What the task requires
Return the lines of the listing verbatim, from the line with "You are a computer-use" up to and including the line with "pyautogui.click(x=114, y=213)", and omit the pictures from your answer.

Provided data
= = = = = = =

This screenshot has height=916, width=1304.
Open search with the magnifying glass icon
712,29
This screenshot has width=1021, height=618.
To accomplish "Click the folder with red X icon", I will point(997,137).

= = = = = = =

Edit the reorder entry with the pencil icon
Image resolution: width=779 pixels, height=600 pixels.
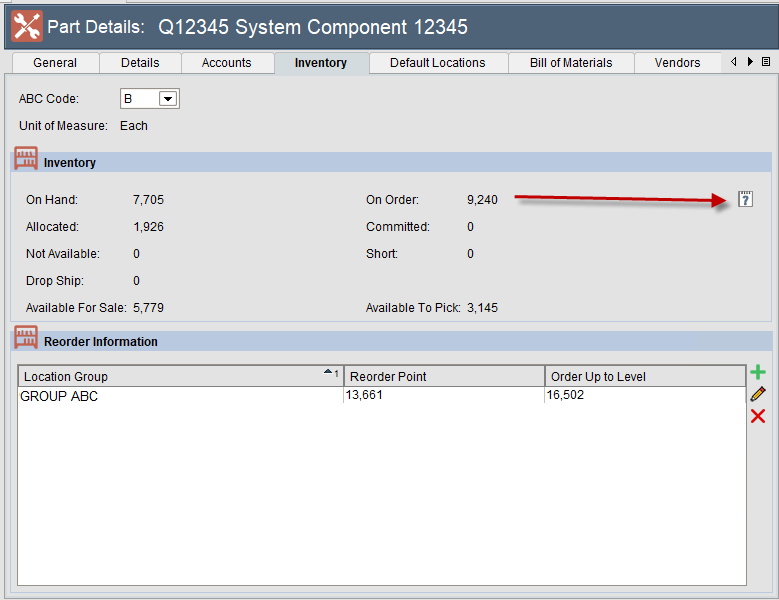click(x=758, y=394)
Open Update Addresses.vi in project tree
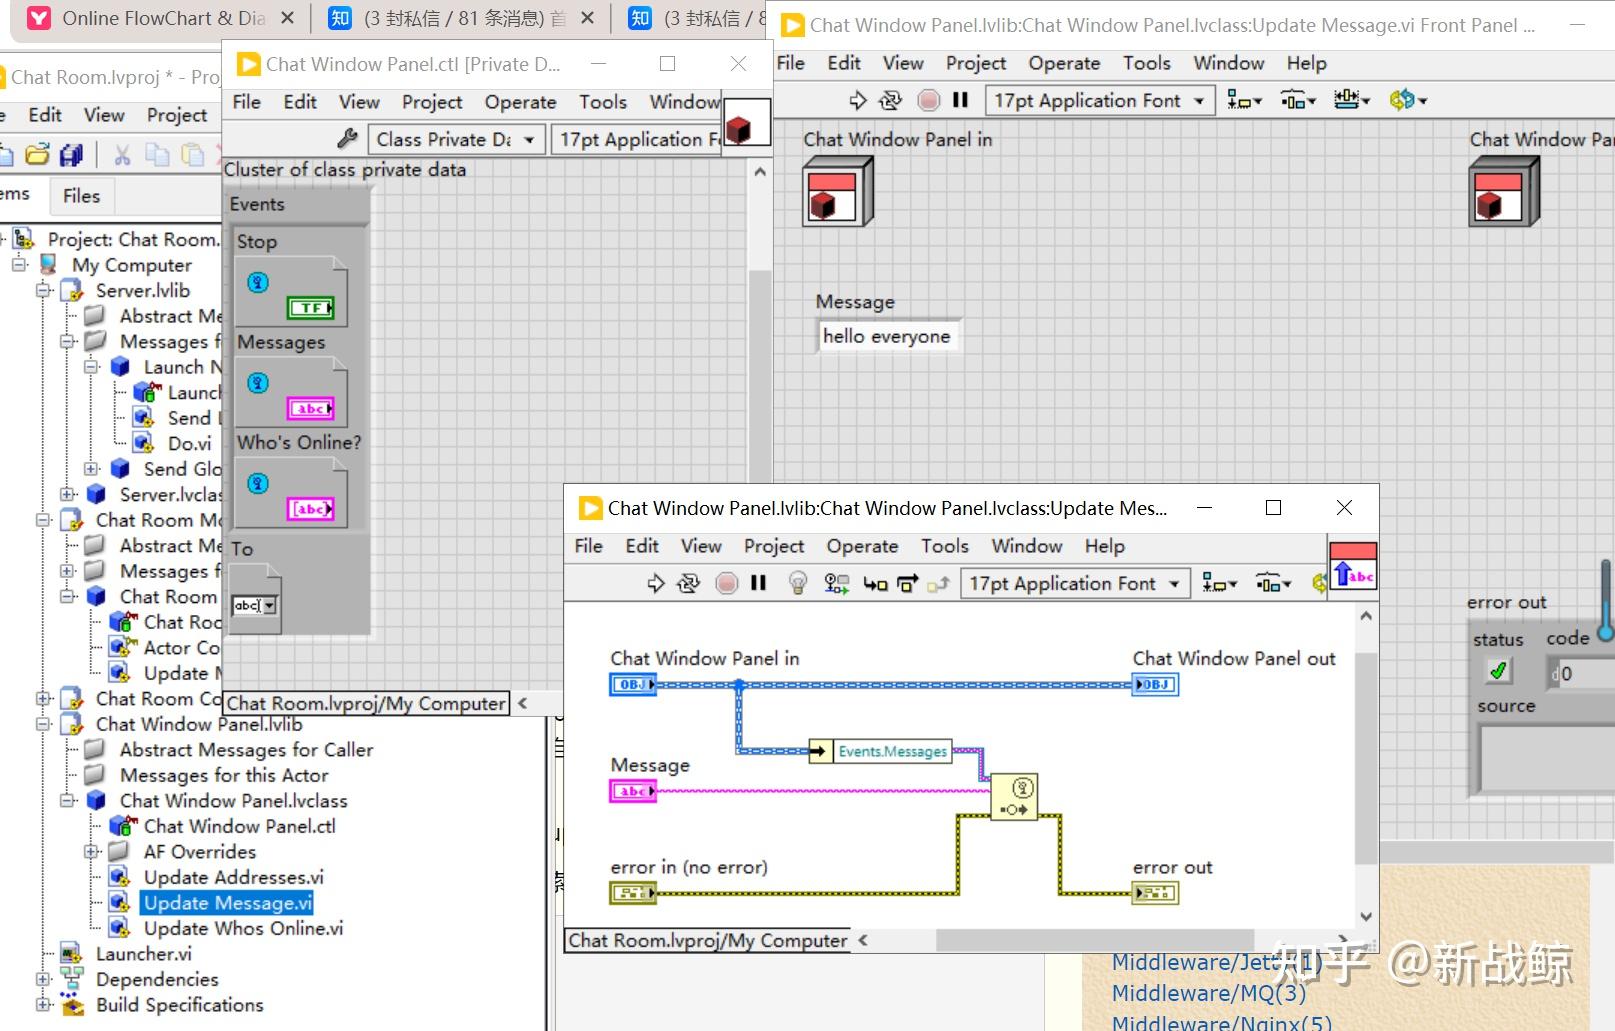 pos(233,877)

= = = = = = =

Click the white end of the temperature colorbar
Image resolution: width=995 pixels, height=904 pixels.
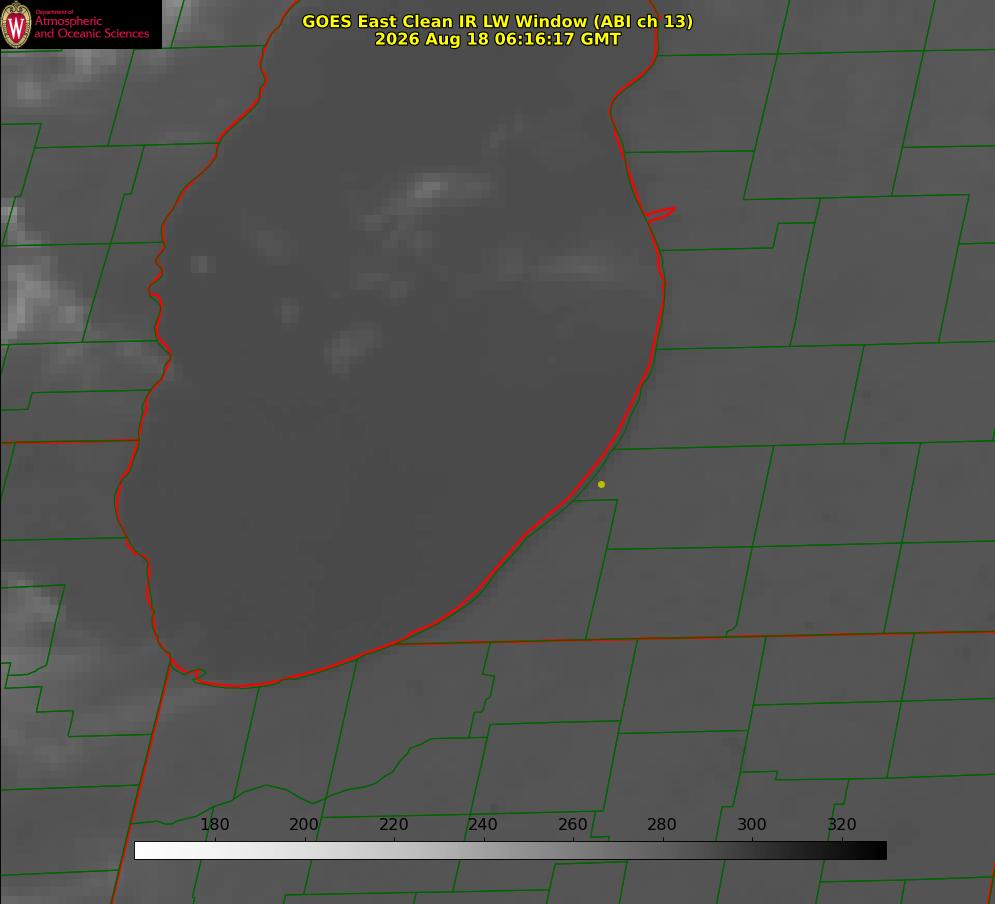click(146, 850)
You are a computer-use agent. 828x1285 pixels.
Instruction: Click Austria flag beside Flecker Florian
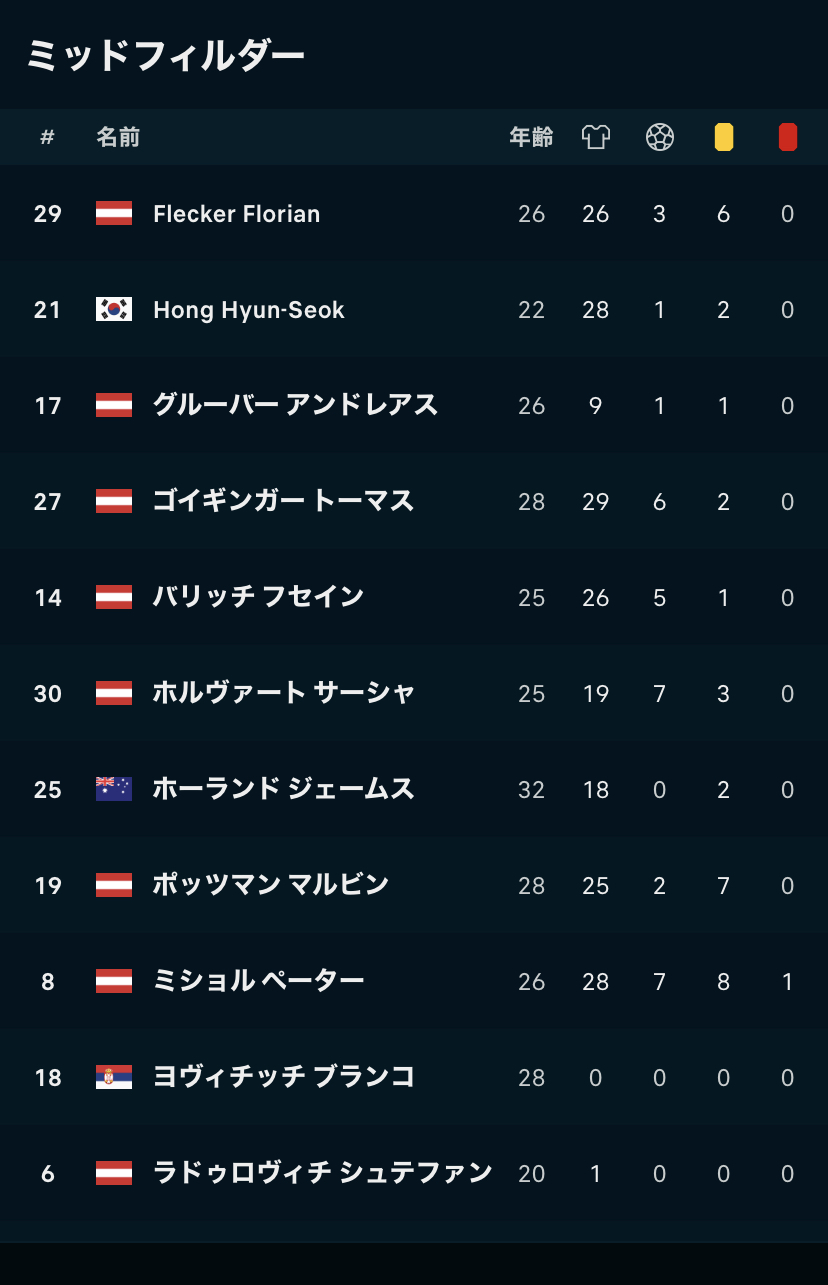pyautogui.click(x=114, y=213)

= = = = = = =

Output of the task
You are a computer-use agent. 828x1285 pixels.
Instruction: Click Austria flag beside Flecker Florian
pyautogui.click(x=114, y=213)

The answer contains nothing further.